A porphyrin-based porous organic polymer H₂Pp-TAPM containing flexible chains has been synthesized successfully. The H₂Pp-TAPM has demonstrated the ability to facilitate the transfer and separation of photogenerated electron–hole pairs and delivered superior activity in the selective aerobic oxidation of sulfides to sulfoxides.

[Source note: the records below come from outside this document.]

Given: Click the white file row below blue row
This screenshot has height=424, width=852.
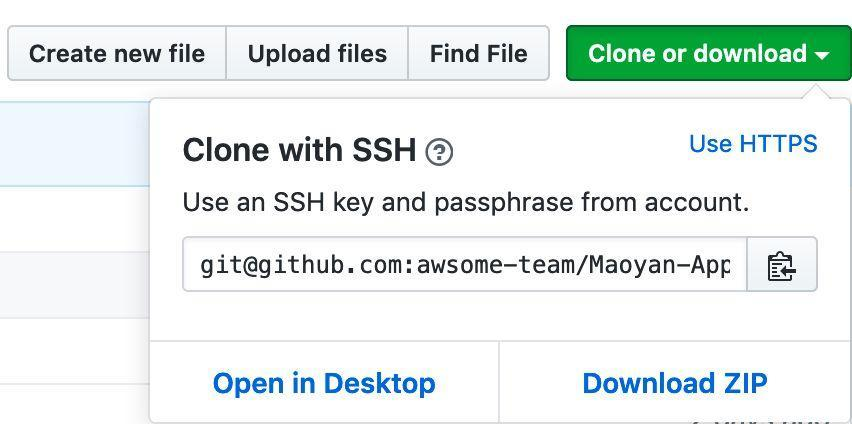Looking at the screenshot, I should click(x=75, y=219).
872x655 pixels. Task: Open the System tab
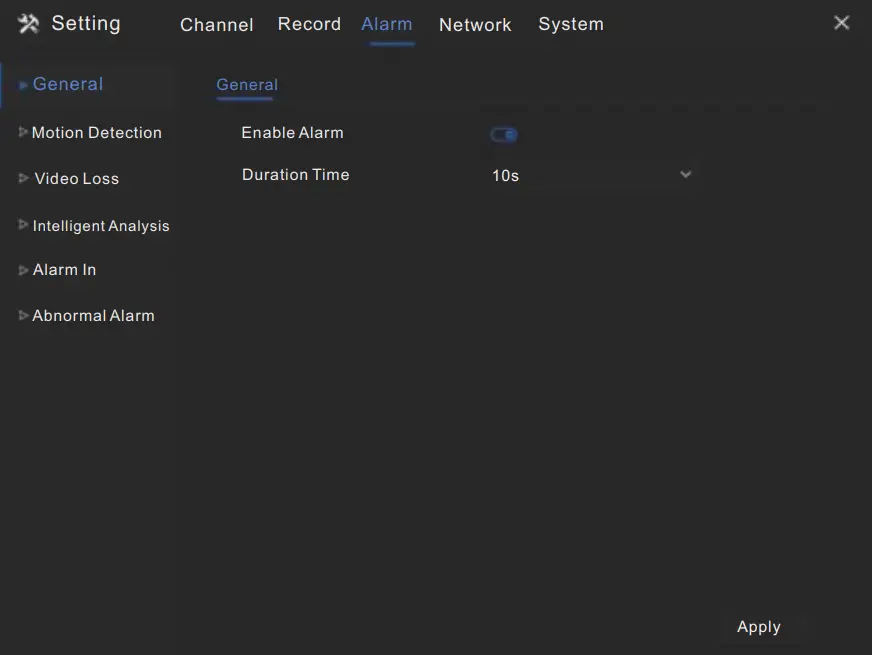571,24
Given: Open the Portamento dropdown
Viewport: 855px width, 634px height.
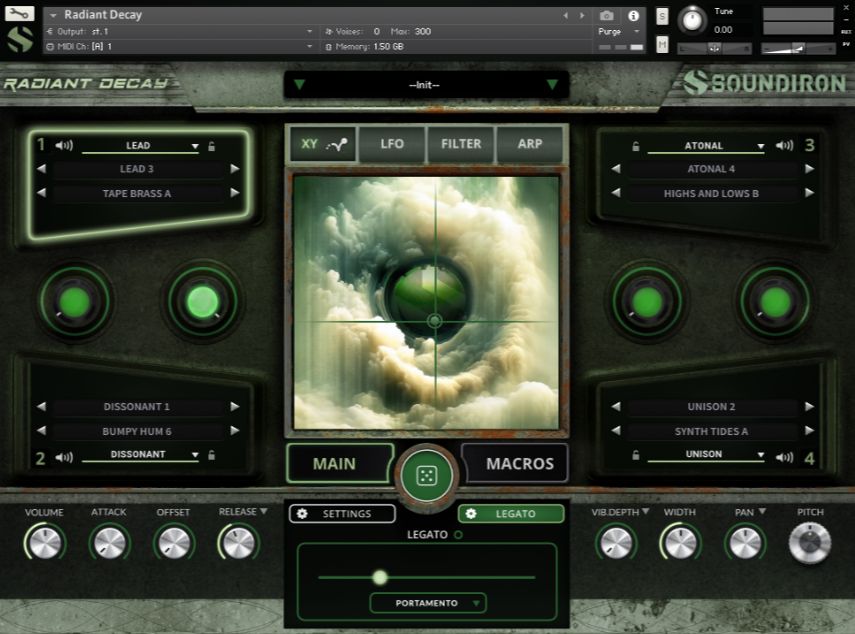Looking at the screenshot, I should click(428, 603).
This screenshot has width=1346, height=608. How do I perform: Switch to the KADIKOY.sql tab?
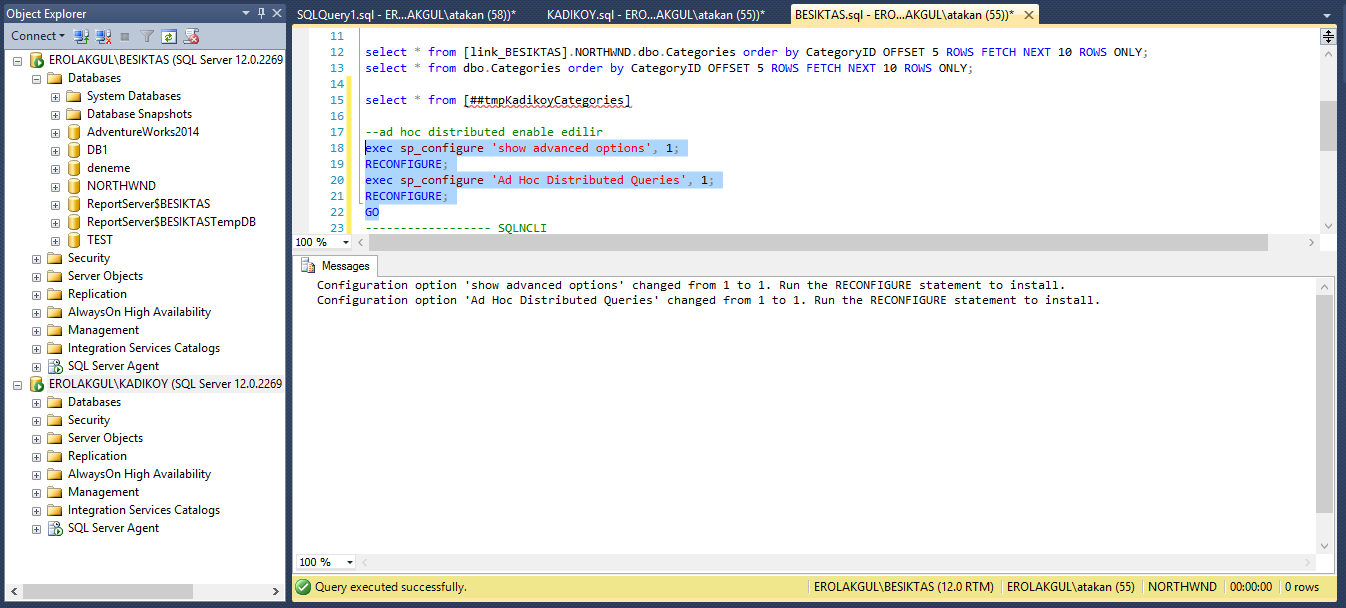pos(655,15)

Porphyrin-based porous organic polymers (Por-POPs) are attracting increasing attention because of their potential in visible light photocatalysis. The distinctive attributes of Por-POPs have been elucidated by investigating their response to specific reactions, such as the aerobic oxidation of sulfides. However, most researchers choose porphyrin molecules with relatively short peripheral substituent chains and strong stiffness to construct porphyrin-based materials, especially Por-POPS. Herein, we designed and prepared a flexible POP material H₂Pp-TAPM by incorporating extra π-conjugated rigid units TAPM into a relatively flexible porphyrin monomer H₂Pp through imine linkages. The POP synthesized in this study has demonstrated the ability to facilitate the transfer and dissociation of photogenerated electron–hole pairs, leading to the production of singlet oxygen ¹O₂ and superoxide radical anions O₂˙⁻. These anions act as effective mediators for the selective aerobic oxidation of sulfides, resulting in the conversion of 99% and the selectivity more than 99%. Furthermore, the H₂Pp-TAPM has excellent stability and recyclability, indicating its attractiveness as heterogeneous photocatalyst for the transformation of organic compounds. This makes it a promising candidate for visible-light-driven reactions.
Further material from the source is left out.